Stated problem =>
In the blog comment thread below, who directed and produced the video about the Yinka Shonibare show, and for what outlet?

2.)What about the rep. I've already built? I can go to national-level conferences and people know who I am. That's gratifying, much more so than sales. Is it dumb to give that up?

3.)Anyone else out there in blogland in a similar quandry?

I've been reading your blog for quite a while and respect your professional opinion a lot, so don't hold back.

6/02/2008 11:15:00 PM  
Anonymous n said...

Have any must-read art world periodicals?

and an opinion - Art Forum: a must read?, fascinating?, or feels-like-a-chore-snoozefest?

6/02/2008 11:35:00 PM  
Anonymous Cedric C said...

Thanks for the reply, Assist-Anom.
A thread about artist assistant stories would probably be crispy.


Other anon, I don't understand your struggle. Why don't you just say in your statements that you hate your old stuff? I think the acknowledgment of that can be helpful to your career as there is always a link, something that goes from one point to the other, and if you don't think that's pertinent your viewers might reveal how it is for you.

Or are you Kinkade wishing to make minimalist conceptual?

Nevertheless, only bring your old stuff in context of a survey, or if it must be there to reflect upon whatever you do now. Mixed shows are generally annoying.


Cedward (your replacement host for the summer, mouhaha)

6/03/2008 02:39:00 AM  
Blogger kalm james said...

Ed,
With the up coming election season I’d be interested in your thoughts regarding politics/political correctness in the art world, and the practice of “black-balling” artists, critics and dealers regardless of their work, on the basis of their perceived political affiliations. Tyler Green has mentioned this, but for a community which stresses its tolerance, this seems to be a glaring example of hypocrisy at the very highest levels.

6/03/2008 12:47:00 PM  
Blogger Stephen said...

i seem to remember problems in the past with this but, i think on off days a "guest blogger" could be interesting. or maybe you could have guests "curate" text and images culled from the web, in a similar spirit to "Artists Using YouTube" at the Kitchen.

6/03/2008 04:09:00 PM  
OpenID ericgelber said...

Please share with us a sweepingly general, negative/pessimistic observation about the art world and a positive/optimistic one. Please make these statements as prejudiced and judgmental as you can.

6/03/2008 07:47:00 PM  
Blogger crionna said...

have a major deadline (I'm almost ready to announce what that is) at the end of the summer

Senator Obama is going to wait that long to name you his running mate? ;)

6/04/2008 04:42:00 PM  
Anonymous Cedric C said...

Wow, I just saw the great video documentary with interview of the recent Yinka Shonibare show at James Cohan Gallery. I don't know if this is just a one-off or if they plan to make this a tradition, but it's simply the best way EVER a gallerist have represented their artist on the web, yet, I find.

Kuddos to James Cohan for that, and other gallerists should follow this example.

Of course I'll be looking forward to the Shonibare retro in Brooklyn.


Gosh I sound like someone paid me,
but I just needed to shout it out.


Cedric Caspesyan

6/04/2008 07:03:00 PM  
Anonymous Cedric Caspe said...

Ok, my bad.

It seems the video was directed and produced for Artnet TV by Nicole Davis.


I had no idea about this artnet TV. But then I sort of evitate Artnet since Kuspit and Finch always seem to hate the things I like and call me stupid for liking them.


Cheers,

Cedric C

6/05/2008 03:20:00 AM  
Anonymous n said...

Supplied data =>
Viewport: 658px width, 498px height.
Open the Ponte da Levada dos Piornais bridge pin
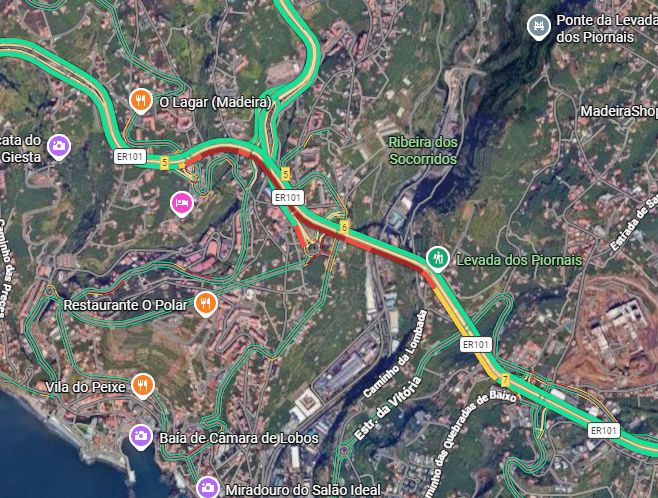tap(539, 27)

The response =>
Nicole Davis directed and produced it for Artnet TV.